NICE approves new drug to prevent blood clots after hip and knee surgery

 

London, UK (January 23, 2012) – The National Institute for Health and Clinical Excellence (NICE), the healthcare guidance body, has today (25 January 2012) published final guidance recommending the use of apixaban (Eliquis, Bristol-Myers Squibb and Pfizer) as an option for the prevention of venous thromboembolism (VTE) in adults who have undergone planned total hip replacement or total knee replacement surgery.

 

Elective hip and knee replacement surgery has a high risk of VTE and therefore patients require effective anticoagulation to prevent potentially fatal clots. Without anticoagulant prophylaxis, the incidence of deep vein thrombosis (DVT) ranges from 41 to 85% after elective knee surgery to 42 to 57% after elective hip surgery. The blood clot itself is not life threatening,and more often than not does not cause any symptoms. However, if it comes loose it can be carried in the blood to another part of the body where it can cause problems. If the blood clot reaches the lungs (pulmonary embolism) it can be fatal. VTE is preventable with correct use of prevention strategies, including the use of anticoagulant drugs given shortly after surgery.

 

Apixaban is an orally administered drug that helps to prevent blood from clotting. It does this by stopping a substance called Factor Xa from working. Factor Xa is necessary in the formation of thrombin and fibrin, the key components in blood clot formation. Apixaban should be given shortly after surgery and for a few weeks after this to help prevent VTE.

 

Professor Carole Longson, NICE Health Technology Evaluation Centre Director, said: "VTE is often difficult to spot because patients may not always have symptoms to give a warning. Even if a blood clot does not come loose, it can still cause long-term damage to the veins – for example, ‘post-thrombotic syndrome’ may develop up to two years following DVT, causing chronic swelling and ulceration of the legs. Apixaban has been shown to be a clinically and cost effective option for preventing blood clots following elective hip and knee replacement surgery. We are therefore pleased to be able to recommend its use in the NHS in England and Wales alongside other effective treatments already approved by NICE1."

 

 

References

 

  • 1 Technology Appraisal No 157, September 2008. Dabigatran etexilate for the prevention of venous thromboembolism after hip or knee replacement surgery in adults.
  • Technology Appraisal No 170, April 2009. Rivaroxaban for the prevention of venous thromboembolism after total hip or total knee replacement in adults.

 

 

Notes to Editors

 

1. The final guidance on apixaban is available at www.nice.org.uk/TA245

2. A deep vein thrombosis (DVT) occurs when a blood clot forms in a vein – usually one of the larger deep leg veins that run through the muscles of the calf or thigh. A DVT can form across all, or part, of the width of the vein, which can block blood flow either completely or partially.

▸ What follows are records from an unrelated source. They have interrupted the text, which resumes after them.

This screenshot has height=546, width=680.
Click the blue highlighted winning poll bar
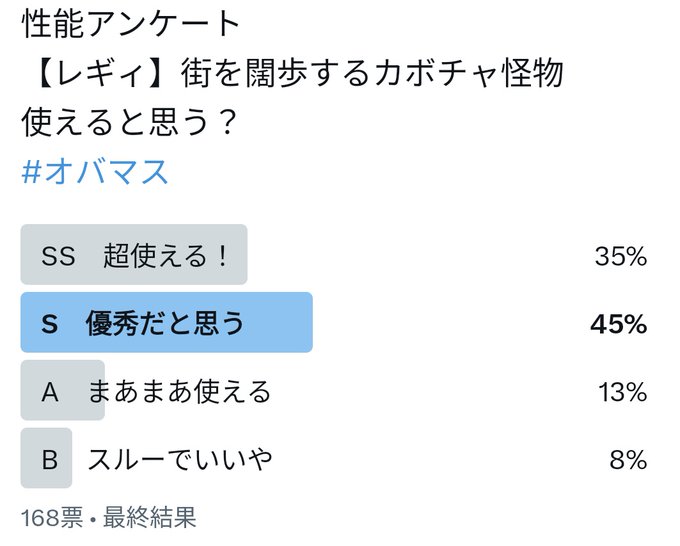pyautogui.click(x=167, y=322)
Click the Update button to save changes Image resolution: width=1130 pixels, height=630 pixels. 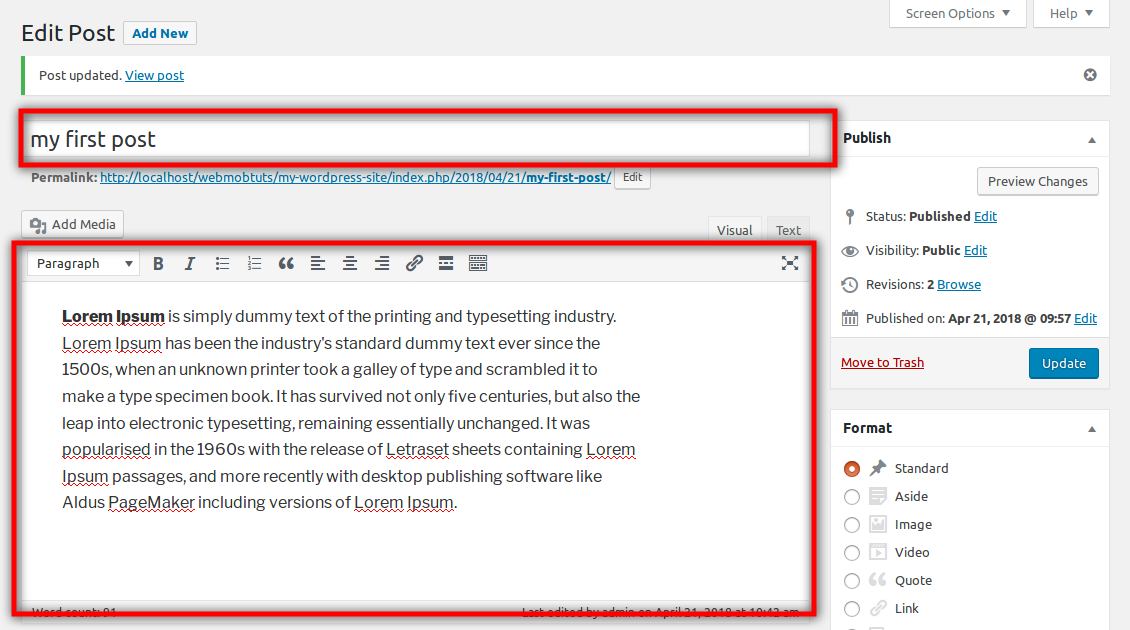tap(1063, 363)
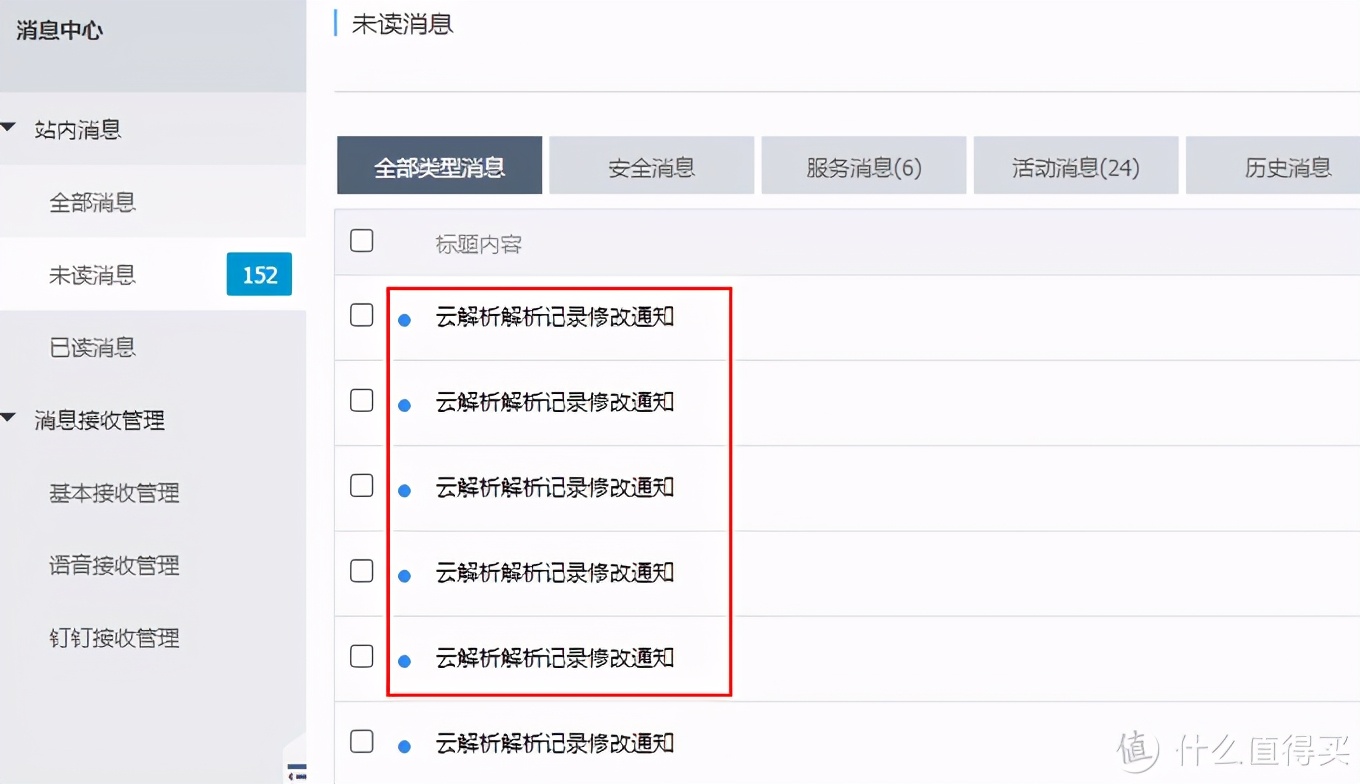Click the 标题内容 column header
This screenshot has width=1360, height=784.
coord(478,243)
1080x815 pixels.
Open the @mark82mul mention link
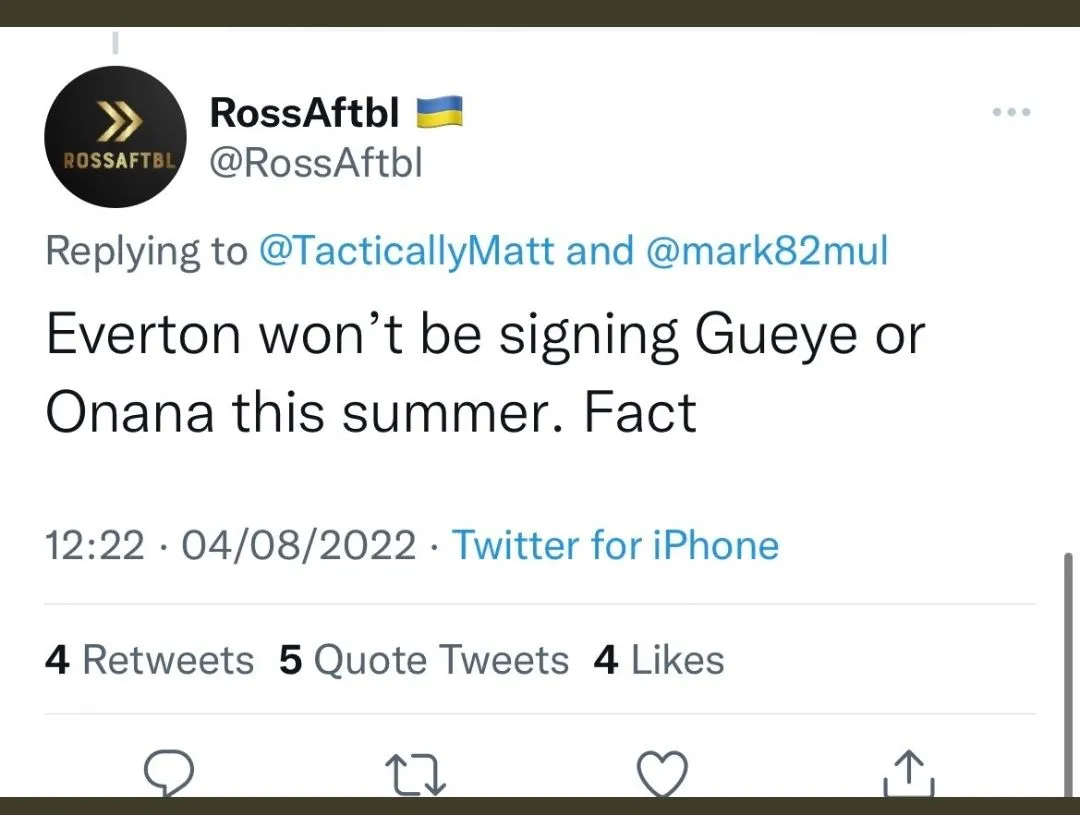(x=767, y=250)
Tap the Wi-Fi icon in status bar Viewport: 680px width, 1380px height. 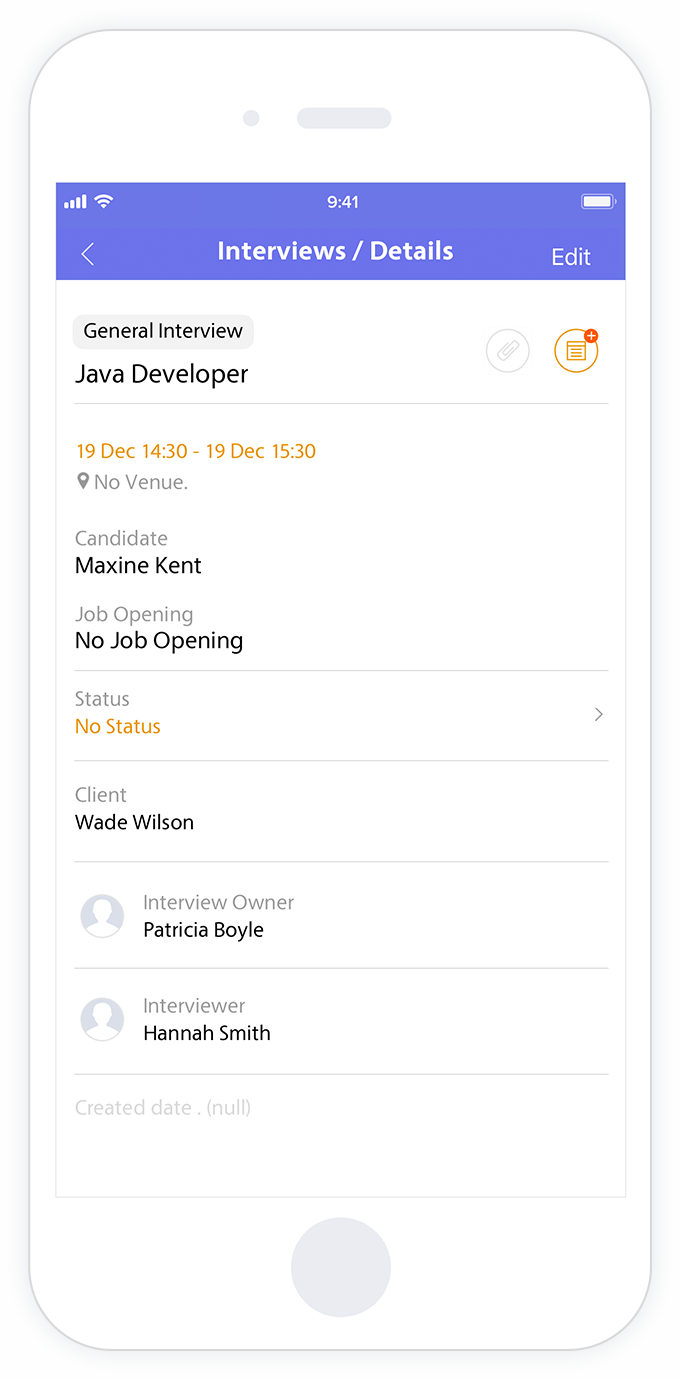(103, 201)
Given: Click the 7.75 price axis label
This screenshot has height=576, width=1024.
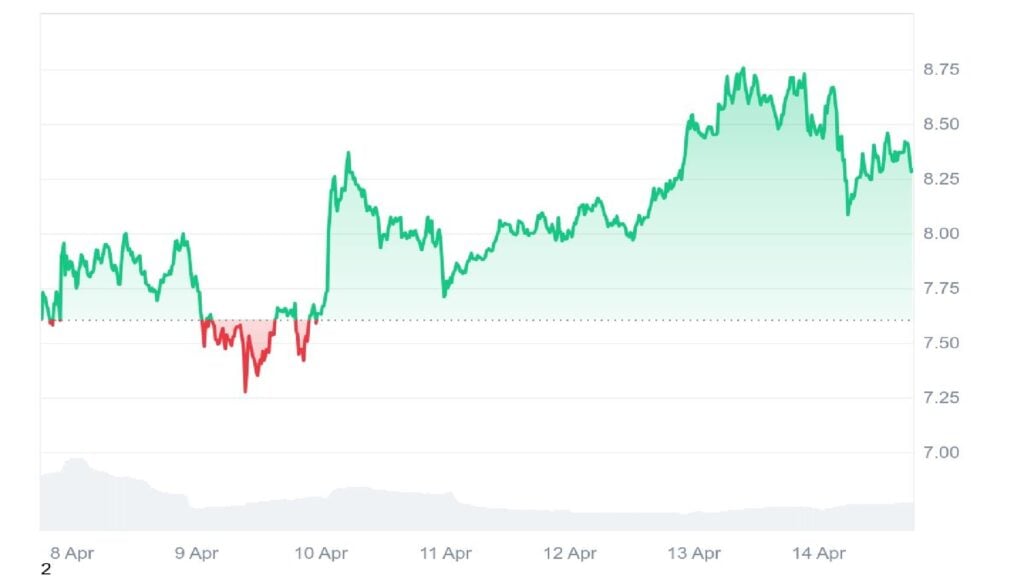Looking at the screenshot, I should tap(941, 289).
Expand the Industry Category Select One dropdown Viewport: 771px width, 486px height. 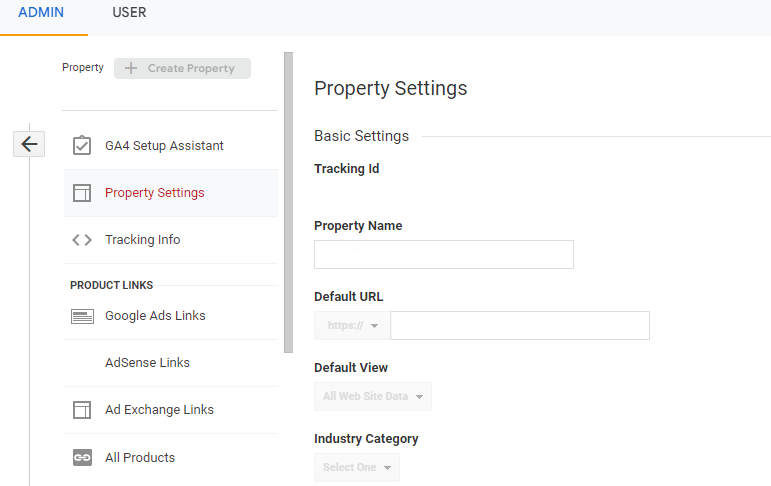tap(357, 467)
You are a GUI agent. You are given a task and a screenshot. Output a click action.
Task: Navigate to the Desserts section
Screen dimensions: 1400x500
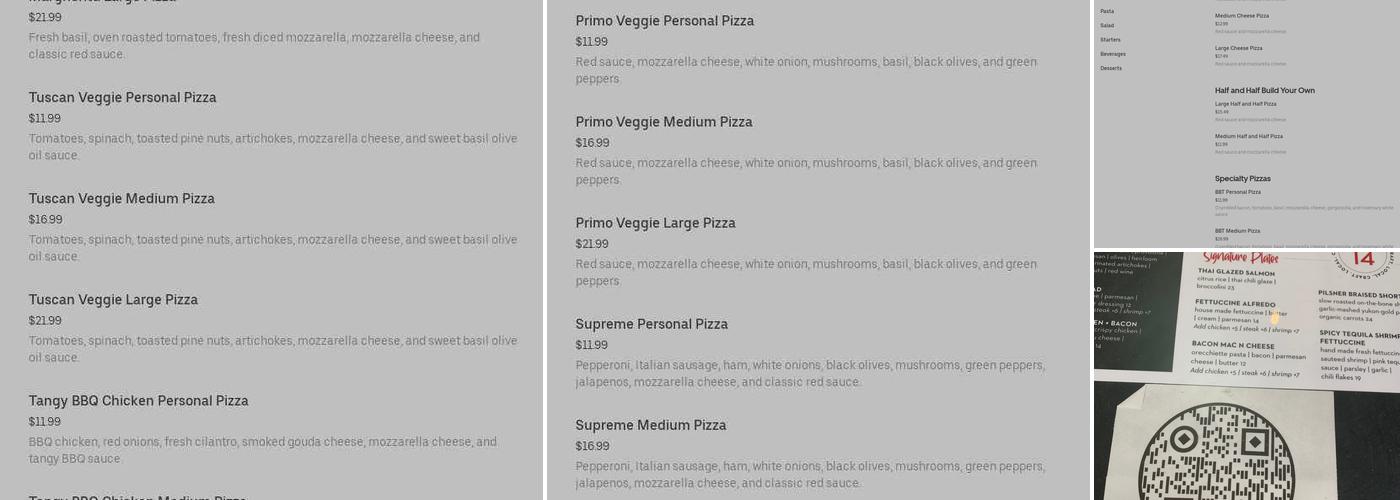tap(1111, 68)
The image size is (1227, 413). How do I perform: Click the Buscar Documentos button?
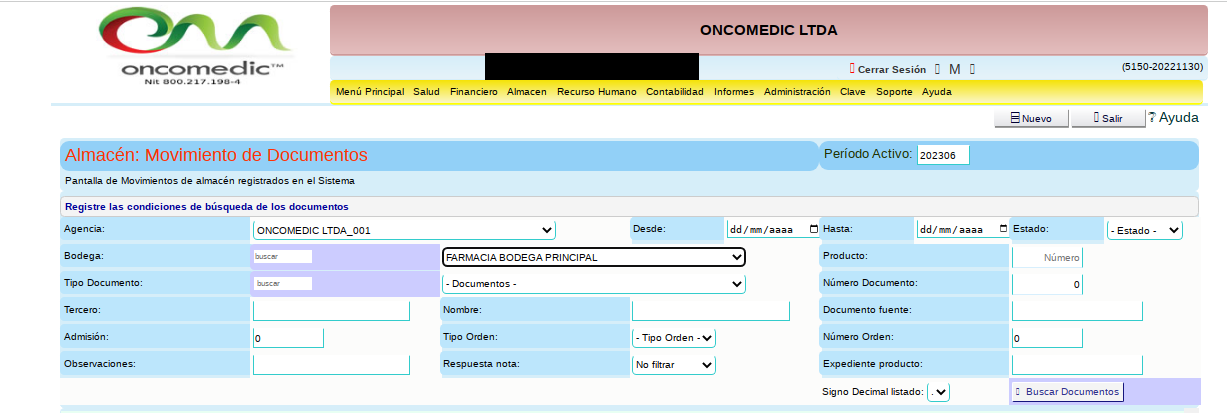coord(1067,391)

3. According to the National Joint Registry, during 2010 nearly 120,000 hip and knee replacements were carried out in England and Wales. The prevalence of DVT with PE is up to 0.9 to 28% in hip replacement and up to 1.5 to 10% in knee replacement.

4. Apixaban costs £17.15, £34.30 and £102.90 for packs of 10, 20 and 60 tablets respectively excluding VAT (NHS list price as reported by the manufacturer). The cost of treatment is estimated to be £41.16 (based on 12 days’ treatment) for knee replacement surgery and £116.62 for hip replacement surgery (based on 34 days’ treatment). Costs may vary in different settings because of negotiated procurement discounts.

 

 

About NICE

 

5. The National Institute for Health and Clinical Excellence (NICE) is the independent organisation responsible for providing national guidance and standards on the promotion of good health and the prevention and treatment of ill health

6. NICE produces guidance in three areas of health:

 

  • public health – guidance on the promotion of good health and the prevention of ill health for those working in the NHS, local authorities and the wider public and voluntary sector
  • health technologies – guidance on the use of new and existing medicines, treatments, medical technologies (including devices and diagnostics) and procedures within the NHS
  • clinical practice – guidance on the appropriate treatment and care of people with specific diseases and conditions within the NHS.

 

7. NICE produces standards for patient care:

  • quality standards – these reflect the very best in high quality patient care, to help healthcare practitioners and commissioners of care deliver excellent services
  • Quality and Outcomes Framework – NICE develops the clinical and health improvement indicators in the QOF, the Department of Health scheme which rewards GPs for how well they care for patients

 

8. NICE provides advice and support on putting NICE guidance and standards into practice through its implementation programme, and it collates and accredits high quality health guidance, research and information to help health professionals deliver the best patient care through NHS Evidence.

 


National Institute for Health and Clinical Excellence (NICE), 23.01.2012 (tB).